Built strictly TDD across six phases — foundation, core entities, supporting entities, pipelines, query engine, integration. Neo4j is spun up as a real @testcontainers/neo4j instance for every service and e2e test — no mocking of Cypher — so syntax and traversal errors surface at test time. External APIs (embeddings, LLM, Google Maps) are mocked behind injectable interfaces with deterministic vectors, which makes vector-similarity tests fully reproducible. Auth matrix coverage: every endpoint × (no token, anonymous, registered non-owner, registered owner, registered accessor).

Selected architectural decisions

Single-transaction writes for anything that touches chunks, tags, or relationships — no partial entities on upstream failure.
Stateless service — all state lives in Neo4j, all ephemeral state in Valkey.
Implicit view tracking — HAS_VIEWED edges are created as fire-and-forget side effects of profile/media/link GETs, never blocking the response.
AnonymousVisitor as device, not person — one device can sign in as many Persons over time; one Person can appear on many devices. SIGNED_IN_AS edges accumulate and are never overwritten, preserving pre-signup browsing history.
Cloudflare delivery URLs never appear in profile responses — only thumbnail stubs. Full URLs require a dedicated GET, which also logs a view.
Valkey caches query and tag embeddings, not chunk embeddings — chunks have near-zero reuse; queries and tag names converge quickly across users.

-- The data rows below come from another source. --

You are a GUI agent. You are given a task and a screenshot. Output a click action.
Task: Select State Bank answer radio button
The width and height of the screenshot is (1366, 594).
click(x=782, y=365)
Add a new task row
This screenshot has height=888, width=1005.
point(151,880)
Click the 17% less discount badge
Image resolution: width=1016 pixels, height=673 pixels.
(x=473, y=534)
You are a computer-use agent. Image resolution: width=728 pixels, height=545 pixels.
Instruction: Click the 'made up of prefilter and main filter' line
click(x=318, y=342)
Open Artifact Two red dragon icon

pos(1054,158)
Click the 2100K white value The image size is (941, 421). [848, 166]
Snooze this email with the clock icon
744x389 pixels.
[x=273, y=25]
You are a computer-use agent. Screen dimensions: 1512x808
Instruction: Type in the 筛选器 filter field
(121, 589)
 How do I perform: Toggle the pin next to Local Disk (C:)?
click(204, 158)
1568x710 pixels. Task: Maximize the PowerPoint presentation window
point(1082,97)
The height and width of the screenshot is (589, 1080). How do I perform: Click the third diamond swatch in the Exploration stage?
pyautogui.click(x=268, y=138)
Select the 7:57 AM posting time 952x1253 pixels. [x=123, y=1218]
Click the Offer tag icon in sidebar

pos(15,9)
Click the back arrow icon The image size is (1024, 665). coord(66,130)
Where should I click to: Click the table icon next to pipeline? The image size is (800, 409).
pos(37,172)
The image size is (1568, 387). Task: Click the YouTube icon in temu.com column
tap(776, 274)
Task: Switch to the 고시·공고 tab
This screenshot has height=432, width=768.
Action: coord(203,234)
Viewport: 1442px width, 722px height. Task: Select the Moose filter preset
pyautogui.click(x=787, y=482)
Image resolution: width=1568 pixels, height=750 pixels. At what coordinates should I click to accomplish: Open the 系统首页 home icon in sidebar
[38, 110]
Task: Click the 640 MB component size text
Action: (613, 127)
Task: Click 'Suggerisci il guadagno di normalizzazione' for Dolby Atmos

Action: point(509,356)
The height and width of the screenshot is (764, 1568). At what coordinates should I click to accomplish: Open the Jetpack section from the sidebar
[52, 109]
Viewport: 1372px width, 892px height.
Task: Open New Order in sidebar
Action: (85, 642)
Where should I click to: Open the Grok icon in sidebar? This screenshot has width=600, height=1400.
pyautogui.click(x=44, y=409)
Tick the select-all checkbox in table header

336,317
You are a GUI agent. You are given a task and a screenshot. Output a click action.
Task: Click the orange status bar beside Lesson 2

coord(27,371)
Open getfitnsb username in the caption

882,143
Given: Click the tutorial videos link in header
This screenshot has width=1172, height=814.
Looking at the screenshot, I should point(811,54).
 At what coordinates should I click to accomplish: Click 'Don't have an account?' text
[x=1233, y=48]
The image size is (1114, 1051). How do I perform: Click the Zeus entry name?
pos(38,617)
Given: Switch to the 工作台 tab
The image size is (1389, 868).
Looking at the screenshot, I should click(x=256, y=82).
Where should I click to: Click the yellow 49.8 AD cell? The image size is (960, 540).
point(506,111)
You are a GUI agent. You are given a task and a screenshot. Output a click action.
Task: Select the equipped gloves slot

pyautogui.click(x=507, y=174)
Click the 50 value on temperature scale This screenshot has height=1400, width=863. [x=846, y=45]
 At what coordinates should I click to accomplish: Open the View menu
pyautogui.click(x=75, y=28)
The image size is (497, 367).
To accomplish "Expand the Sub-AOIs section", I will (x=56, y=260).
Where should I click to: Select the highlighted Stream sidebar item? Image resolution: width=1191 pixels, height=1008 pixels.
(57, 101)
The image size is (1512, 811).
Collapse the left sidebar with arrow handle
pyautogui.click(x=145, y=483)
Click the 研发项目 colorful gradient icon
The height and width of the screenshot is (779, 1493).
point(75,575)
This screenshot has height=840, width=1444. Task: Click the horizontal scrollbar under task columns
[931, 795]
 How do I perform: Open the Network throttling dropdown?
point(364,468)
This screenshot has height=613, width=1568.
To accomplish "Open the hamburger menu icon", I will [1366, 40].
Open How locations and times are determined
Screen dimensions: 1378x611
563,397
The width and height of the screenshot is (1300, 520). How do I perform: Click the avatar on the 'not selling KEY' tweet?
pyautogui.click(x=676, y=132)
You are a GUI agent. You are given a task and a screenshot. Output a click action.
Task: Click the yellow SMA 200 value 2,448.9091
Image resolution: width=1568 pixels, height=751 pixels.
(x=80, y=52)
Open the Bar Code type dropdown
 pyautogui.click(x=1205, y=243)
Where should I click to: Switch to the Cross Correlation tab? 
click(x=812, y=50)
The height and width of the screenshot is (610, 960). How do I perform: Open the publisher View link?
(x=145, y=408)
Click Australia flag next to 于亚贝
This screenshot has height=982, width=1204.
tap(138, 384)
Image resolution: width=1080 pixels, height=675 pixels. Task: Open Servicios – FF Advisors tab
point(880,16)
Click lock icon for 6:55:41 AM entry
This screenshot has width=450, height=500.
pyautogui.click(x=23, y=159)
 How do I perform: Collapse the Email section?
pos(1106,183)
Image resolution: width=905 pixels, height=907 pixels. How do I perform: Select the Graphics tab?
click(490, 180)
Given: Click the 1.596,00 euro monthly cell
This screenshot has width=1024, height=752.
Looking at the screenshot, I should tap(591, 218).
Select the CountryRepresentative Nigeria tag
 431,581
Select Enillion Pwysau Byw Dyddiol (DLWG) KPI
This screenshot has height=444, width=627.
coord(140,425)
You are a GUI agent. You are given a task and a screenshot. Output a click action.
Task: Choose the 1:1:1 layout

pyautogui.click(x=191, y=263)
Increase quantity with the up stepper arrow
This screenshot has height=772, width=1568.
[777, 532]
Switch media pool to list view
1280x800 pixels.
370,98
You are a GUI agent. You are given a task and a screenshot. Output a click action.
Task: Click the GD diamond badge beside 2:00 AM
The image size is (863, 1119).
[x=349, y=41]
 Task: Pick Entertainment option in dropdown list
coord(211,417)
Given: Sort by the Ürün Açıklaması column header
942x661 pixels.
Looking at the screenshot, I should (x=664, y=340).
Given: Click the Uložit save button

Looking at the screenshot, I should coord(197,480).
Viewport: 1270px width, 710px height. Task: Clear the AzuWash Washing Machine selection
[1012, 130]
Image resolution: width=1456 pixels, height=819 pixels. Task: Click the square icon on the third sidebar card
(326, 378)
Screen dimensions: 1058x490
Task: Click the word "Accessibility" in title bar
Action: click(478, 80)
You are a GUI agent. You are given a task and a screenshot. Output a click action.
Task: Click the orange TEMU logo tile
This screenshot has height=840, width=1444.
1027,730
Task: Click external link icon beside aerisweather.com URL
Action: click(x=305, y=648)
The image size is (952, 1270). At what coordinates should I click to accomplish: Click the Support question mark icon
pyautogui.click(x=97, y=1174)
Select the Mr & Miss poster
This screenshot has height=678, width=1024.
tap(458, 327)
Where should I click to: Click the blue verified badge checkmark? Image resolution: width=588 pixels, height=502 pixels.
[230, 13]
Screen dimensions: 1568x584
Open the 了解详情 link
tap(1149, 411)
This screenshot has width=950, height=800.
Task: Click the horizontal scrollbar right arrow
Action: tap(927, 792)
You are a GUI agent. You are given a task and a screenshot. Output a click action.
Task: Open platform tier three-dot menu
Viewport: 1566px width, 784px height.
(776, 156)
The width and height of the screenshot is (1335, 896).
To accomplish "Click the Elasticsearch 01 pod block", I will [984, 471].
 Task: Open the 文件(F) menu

Why this foundation matters

The v1 Graph API isn't just a directory — it's the seed of the full Eden vision. Each item on the roadmap is additive to this graph, not a replacement for it:

Now (v1 — Graph API)	Near future	Full vision
Person, Business, Offer, Ask profiles	Payments between members and businesses	"1% for Community" revenue model
AI-powered natural language search	Verified Repeat Patronage tracking	Automated loyalty and rewards
Privacy-controlled contact channels	Community and Group nodes	Cross-community group intelligence
Location-based discovery	Verified residence	Community governance tools
Anonymous browsing with session tracking	Notification system (SMS, WhatsApp, email)	Eden CIS — full community intelligence
Media galleries and external links	Rating and endorsement relationships	Personalized recommendations from patronage data

Payments become a PURCHASED edge. Verified Repeat Patronage becomes a pattern match on multiple PURCHASED edges between the same pair of nodes. Verified residence becomes a RESIDES_AT edge inside a COVERS boundary. Groups become nodes that own offers, asks, and tags. Every one of these is a new node type or relationship on the same graph — the traversals I built today extend cleanly into every phase of the roadmap.

Impact

Delivered the foundation layer the entire Eden ecosystem is built on.
Hybrid GraphRAG search that returns results in ~200–500ms and improves automatically as the community grows.
Authorization, privacy, and view tracking expressed uniformly as graph traversals — fewer code paths, easier to audit.
A compounding data asset: each new person, business, offer, and transaction makes every existing node more findable and the network moat deeper.